We started the tour with Bob telling us that Pensacola is the oldest placed city in the United States, unlike St. Augustine which is the oldest continuous city in the United States, but both were started by the Spanish.
Pensacola is also the only city to fly under five flags, the Spanish, French, Brittish, Confederate and American, since the bay was very important strategically. Bob also stated that the waterfront has been expanded outward by all the ships dumping their ballast overboard when being loaded.
But our tour started with the oldest house in the Historical District—a simple box structure with a few windows owned by a freed slave woman in the late 1700s/early 1800s.
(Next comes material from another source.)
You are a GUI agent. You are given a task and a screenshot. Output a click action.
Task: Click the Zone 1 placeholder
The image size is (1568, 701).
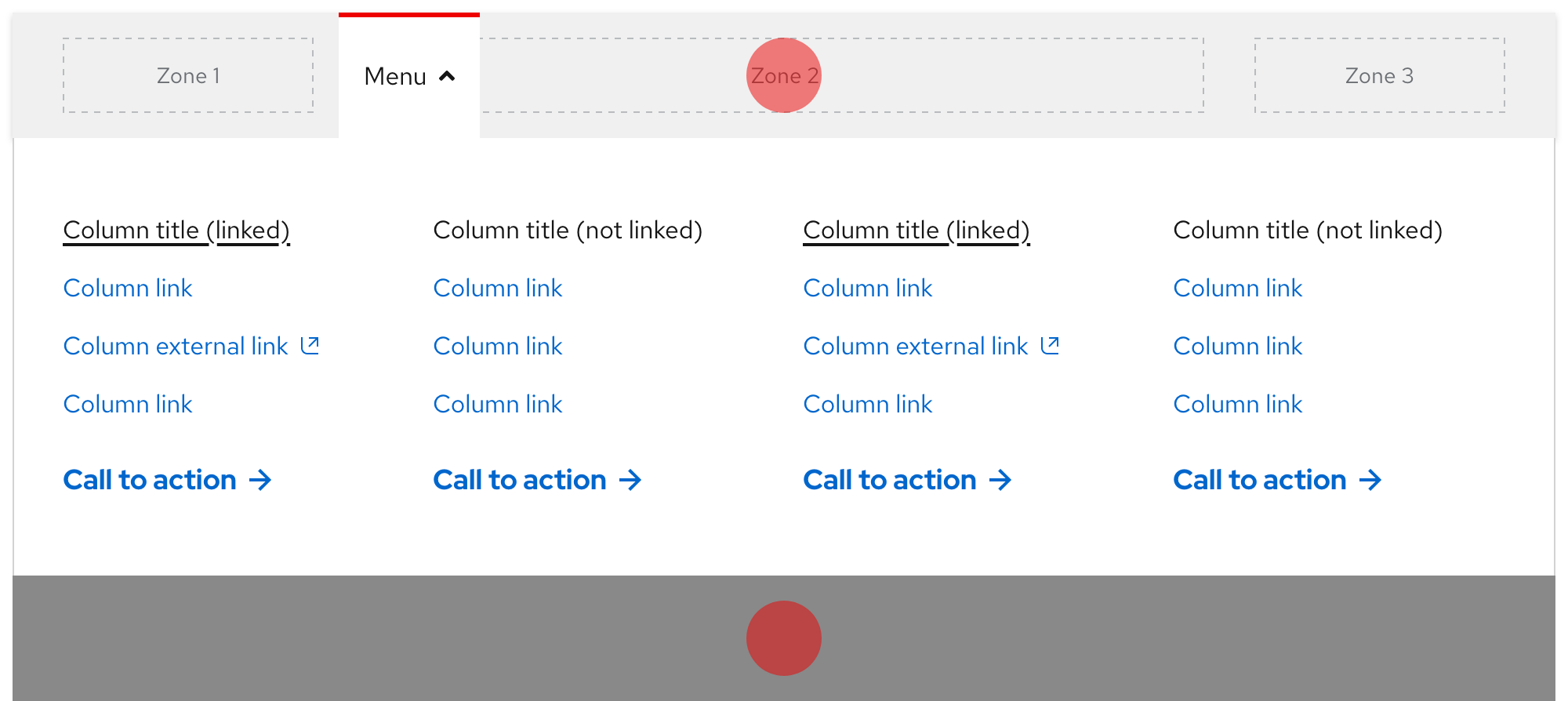click(188, 75)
Next up was a facinating demonstration of fire building. In Florida, most of the cooking was done outside, it being way to hot to actually cook indoors for most of the year. One of the employees, dressed in period, demonstrated how they used to light fires. A patch of flax, a dry stringy material, is placed on a flat surface. On top a small piece of charred cloth is added. Then a rod of iron, curled at the ends would be placed across the top of the fingers and struck with flint. The sparks are caught by the charred cloth and the person would blow on it, catching the flax. Once the flax is burning, the bundle is then placed under the kindling of the cooking fire. The demonstration had a fire going in under two minutes, albeit with lots of smoke from the burning flax.